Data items
______________________________
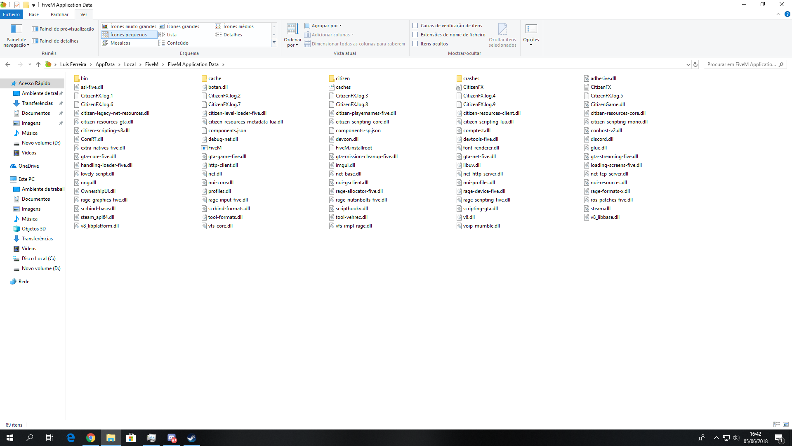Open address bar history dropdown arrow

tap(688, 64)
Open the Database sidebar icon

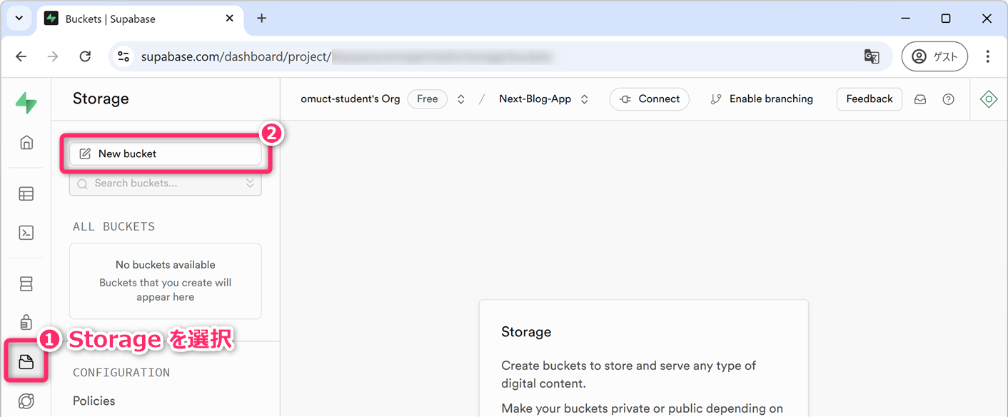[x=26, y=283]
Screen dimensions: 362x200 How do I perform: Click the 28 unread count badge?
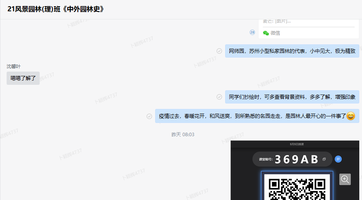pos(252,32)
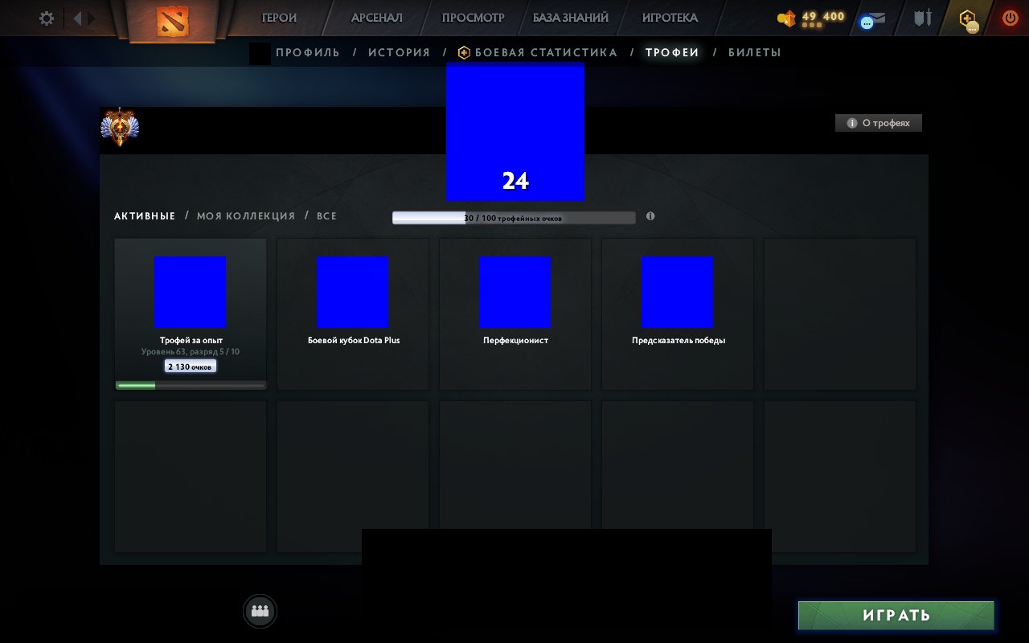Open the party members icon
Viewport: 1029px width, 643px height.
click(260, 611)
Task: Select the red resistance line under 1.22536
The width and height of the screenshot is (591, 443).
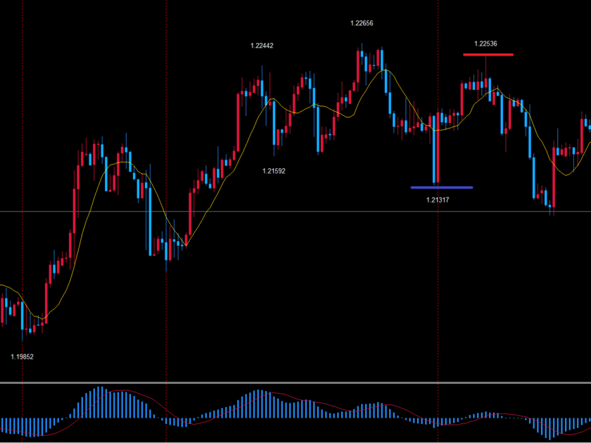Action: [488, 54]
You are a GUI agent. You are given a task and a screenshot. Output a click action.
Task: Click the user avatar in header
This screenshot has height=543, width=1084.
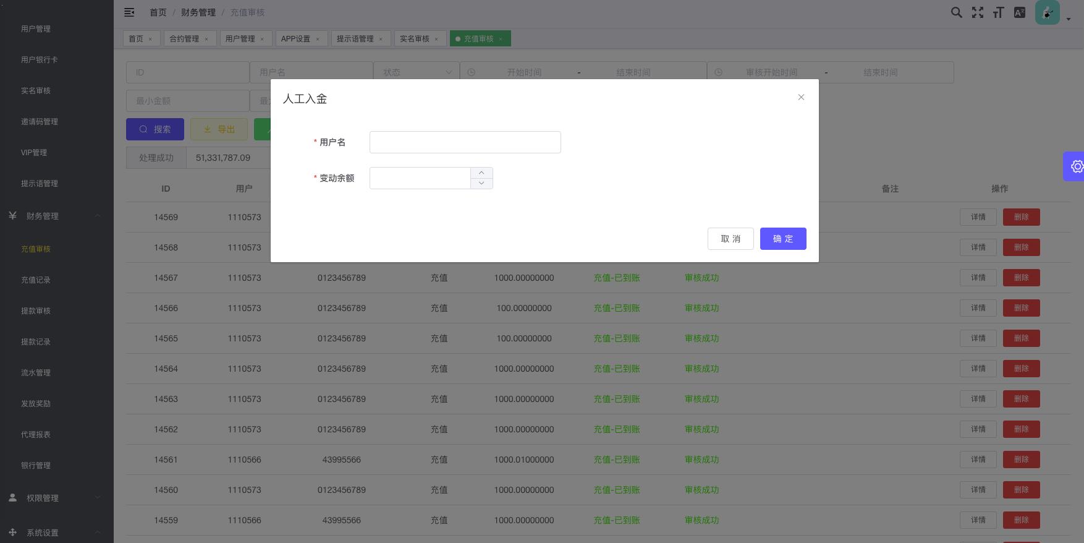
______________________________
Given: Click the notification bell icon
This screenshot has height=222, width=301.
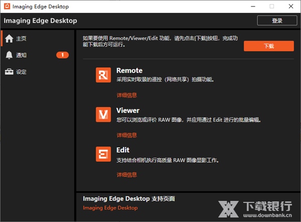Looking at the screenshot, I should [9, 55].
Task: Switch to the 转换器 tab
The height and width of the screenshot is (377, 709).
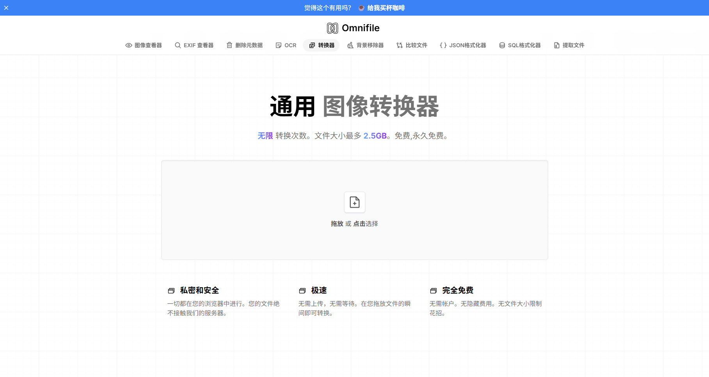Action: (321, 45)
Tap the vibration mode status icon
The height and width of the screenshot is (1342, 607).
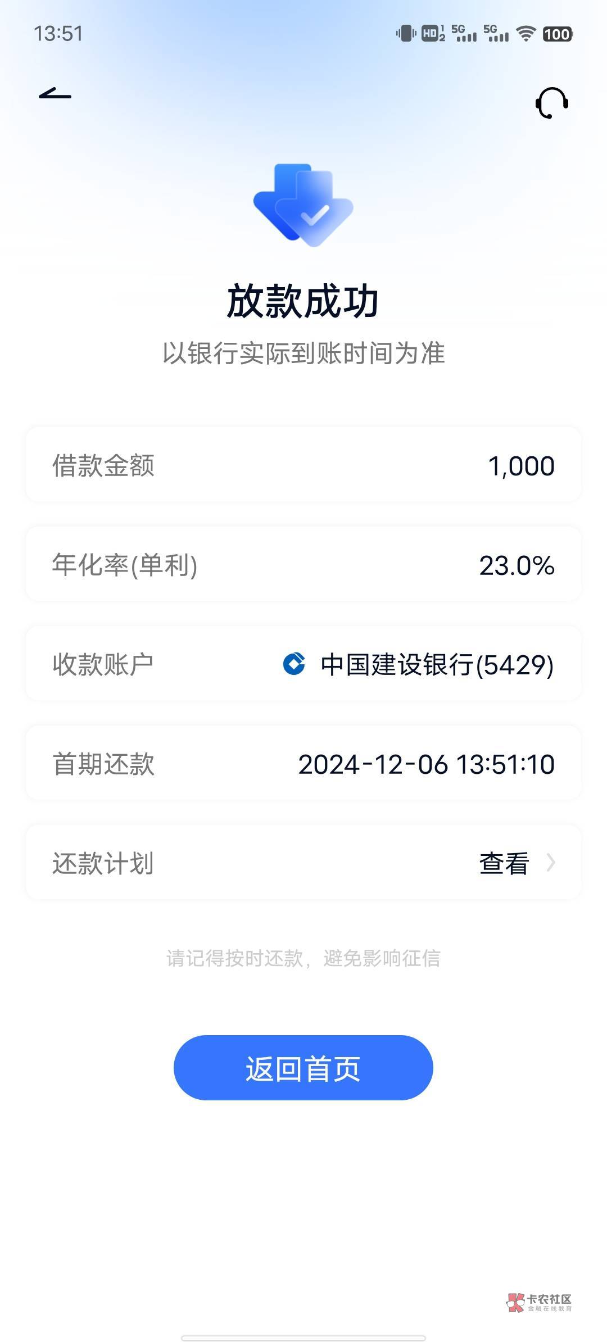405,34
______________________________
Copy the entries above word for word, beginning at the line that contains "Task: Select the" and stopping after the line that contains "This screenshot has height=543, width=1084.". Omit the pictures.

Task: Select the red resistance line under 1.22536
The width and height of the screenshot is (591, 443).
Action: [488, 54]
You are a GUI agent. You are given a task and a screenshot. Output a click action.
Task: Click the user avatar in header
This screenshot has height=543, width=1084.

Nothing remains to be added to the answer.